Mothers, we often take them for granted even though they are the ones who went through pain to bear us. Not only during birth but also during the time they carried a loved one. It makes a link that was never truly severed with the umbilical cord. Some always remember and some of us are a little challenged when it comes to showing mom we care.
For example, Neil has a difficult task. His mother is in the bush most of the time. If he calls, his phone message has to be copied down and relayed through another phone and two bush radios before he can wish mom well. It makes for a one-way conversation and a short one at that. Neil says he might say something in The Nation classifieds since she has a subscription. That’s the best a son can do in those circumstances.
Alex, on the other hand, has an easier time. His mother is down south and Alex is a great guy when it comes to Mother’s Day. He sends a card, phones his mom and always puts a classified in The Nation. If he’s around he’ll give flowers, then take her out to dinner and a movie. You can’t go wrong with that. That’s a son’s appreciation for his mother. But it’s always hard to decide exactly what to do for Mother’s Day to make her feel special. I have a friend who says her mother has everything, so beyond the flowers and such she doesn’t know what to do. She’s not alone.

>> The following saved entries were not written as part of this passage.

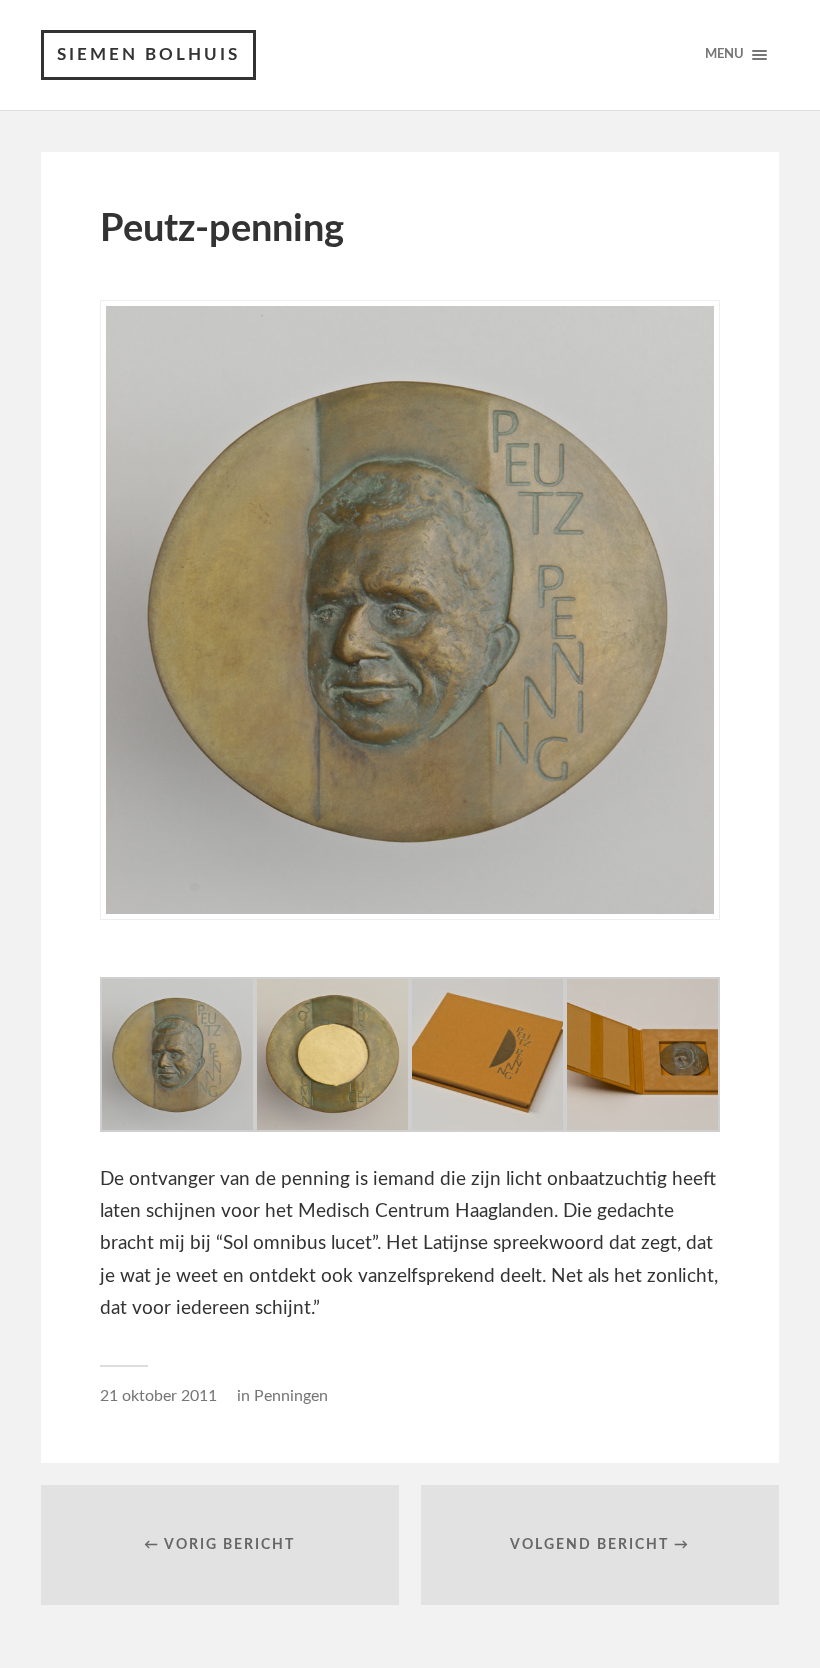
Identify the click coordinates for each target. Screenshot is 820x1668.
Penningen (291, 1396)
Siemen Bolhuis (148, 54)
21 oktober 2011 (158, 1396)
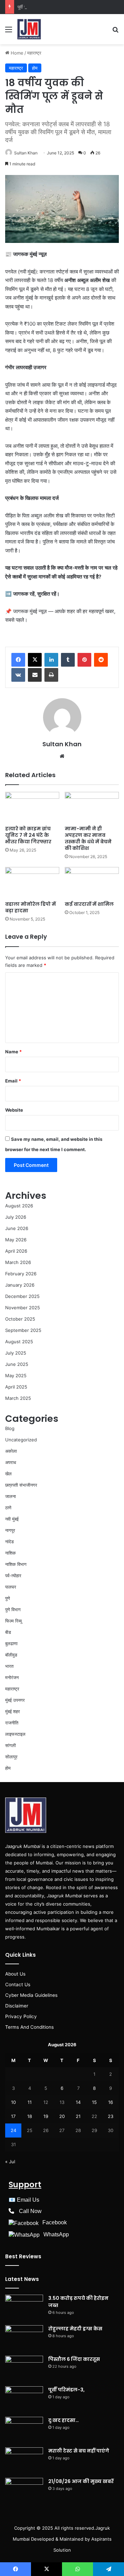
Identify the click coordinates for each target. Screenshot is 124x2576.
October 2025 (20, 1319)
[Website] (62, 756)
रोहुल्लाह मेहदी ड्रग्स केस (75, 2328)
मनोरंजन (12, 1677)
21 (78, 2116)
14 (78, 2102)
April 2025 (16, 1387)
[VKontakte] (18, 675)
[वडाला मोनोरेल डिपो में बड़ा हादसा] (32, 882)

And ladies, I know a lot of husbands and kids aren’t quite sure what to get. One mother came up with a great solution; she cuts out catalogue pages and circles the items she likes. This way she gets something she wants and it’s still a surprise. It sure beats getting a new vacuum cleaner. No woman appreciates getting something that reminds her of her chores around the house, no matter how much “we need it.” Remember it’s Mother’s Day for her sake.
Some moms feel guilty about chocolates but would never refuse a chocolate bar from a toddler on Mother’s Day. Most mothers I know would love to go for a walk and come back home after a few hours to find the house spotlessly clean, furniture polished and supper cooking. Another idea is to give mom a night alone, not on Mother’s Day of course, but arrange a night that’s all hers for later in the week, month or year. Her choice, naturally.
If you’re looking at perfume, buy her what she always wears or something she has let you know she wants. Giving women the wrong scent is nasty. It’s the same thing with sexy lingerie. It’s Mother’s Day, not husband’s day! Just take your time and be considerate, and you’ll have no problems.
In a bit of Mother’s Day trivia, you be interested to know that after U.S. President Woodrow Wilson declared Mother’s Day a national holiday in 1914, Anna Jarvis, the founder of Mother’s Day, may have thought her work was over. Unfortunately, the holiday took on a commercial tone, and in 1923, Jarvis filed a lawsuit to stop a Mother’s Day festival. Later, she was arrested for disturbing the peace at a Mother’s Day convention. She was furious to find the white carnations she had designated as the official Mother’s Day flower being sold. “I wanted it to be a day of sentiment, not profit,” Jarvis protested. She eventually admitted to being sorry she had ever started the holiday, and Jarvis spent all of her inheritance trying to return the holiday to its loving intentions.
And that’s the real meaning of Mother’s Day. It’s not buying something for Mom; it’s showing you care. I personally think it’s all right to purchase something but only with the loving intentions Jarvis had in mind.
Happy Mother’s Day to all mothers everywhere.